The above episode represents one of those “tricky” elements often encountered in attempts to establish education projects in the Third World. The process is often complicated by a wide variety of factors comprising political, cultural and institutional elements. Project establishment, as Heyneman (1983) observes, is therefore “far more difficult” than it often appears. In the above Third Education Project, the establishment process has been rendered difficult through the type of behavior manifested by participating institutions in the decision-making process. Each of the twelve institutions mentioned in Table 2 was a significant actor, guided by its own autonomous, internal value system.

Even so, explanations for delay in project establishment, as contained in the above scenario, are limited. They need to be complemented by explanations derived from other data sources. Government files, in particular those which may be made available for academic research purposes and which were used in this study, tell only one side of the story. Reasons for delay may also be found in select confidential records such as “back-room” reports, confidential memoranda, and minutes of decision meetings. Such data sources may shed further light upon the decision-making process where project establishment is concerned. Data from such “forbidden” sources are, however, difficult to obtain. They are usually concealed for “good” reasons.

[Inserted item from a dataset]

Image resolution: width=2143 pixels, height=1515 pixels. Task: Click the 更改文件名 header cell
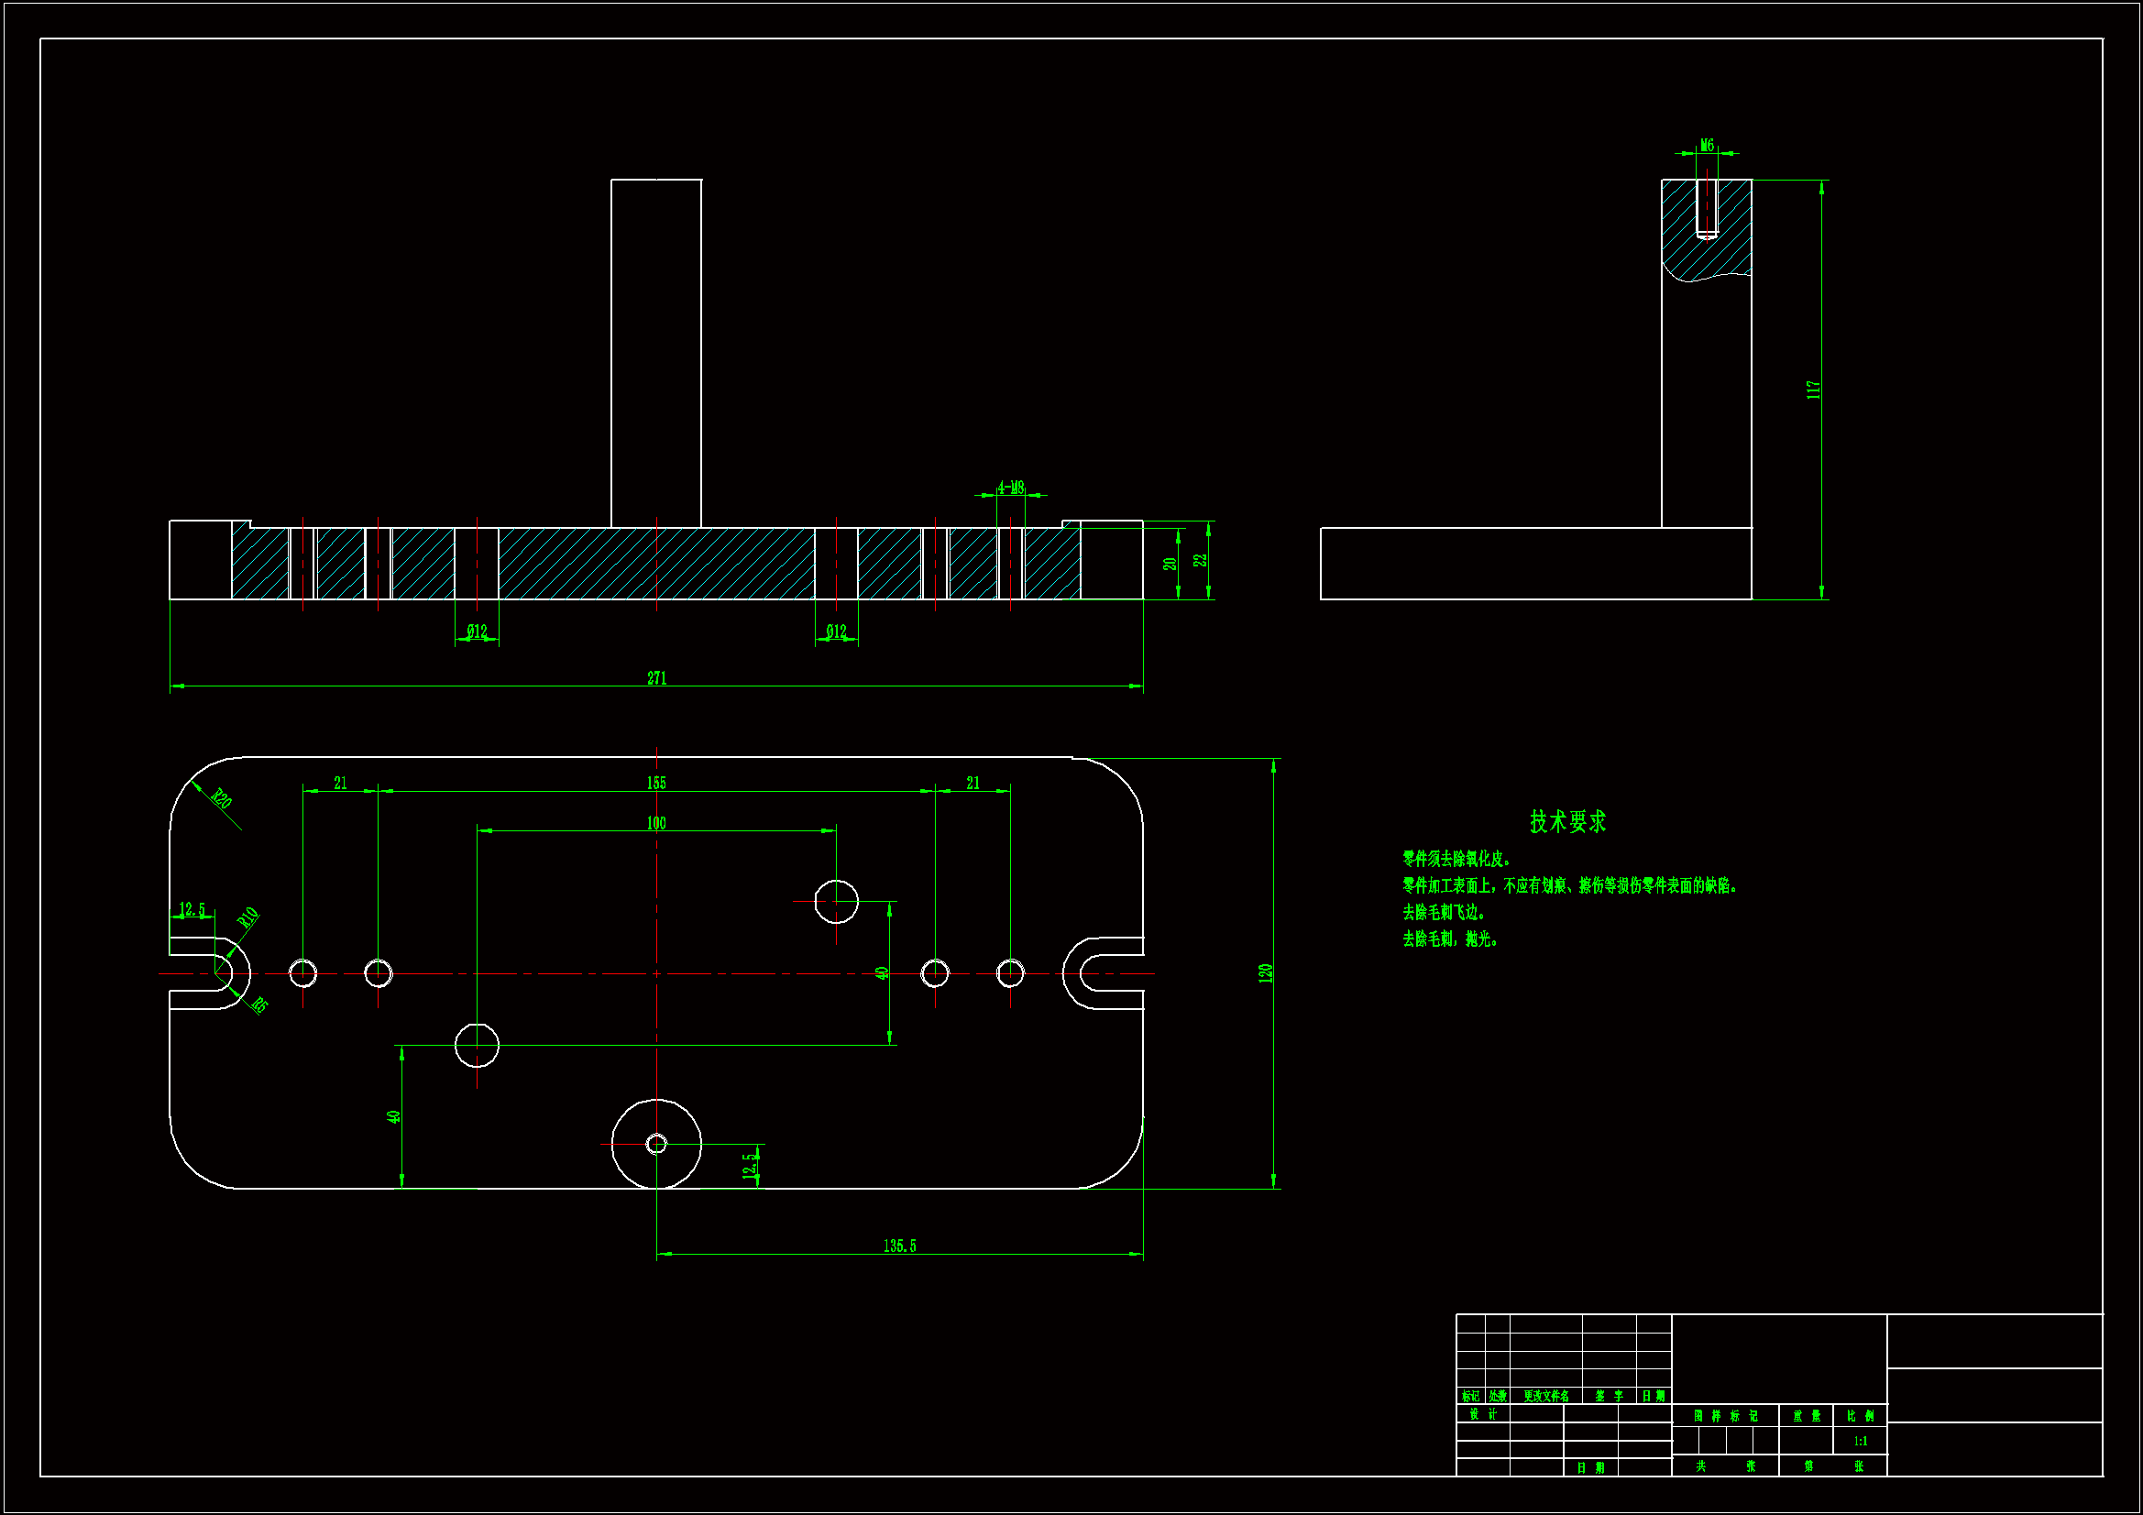1546,1396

Thus, apart from institutional behavior, other reasons for delay in project establishment may be found. Some of these are: individual personalities of key players such as Ministers of Government, Permanent Secretaries, Chief Executive Officers and Project Managers; kick-backs or under-the-table settlements being either not big enough or not made to the “right” institution; ethnic group politics governing the way in which favors or kick-backs are granted; general dislike for foreign technical assistance; macro-dialogue problems which may slow down the process of implementation; and ignorance on the part of local authorities of how to proceed with project establishment.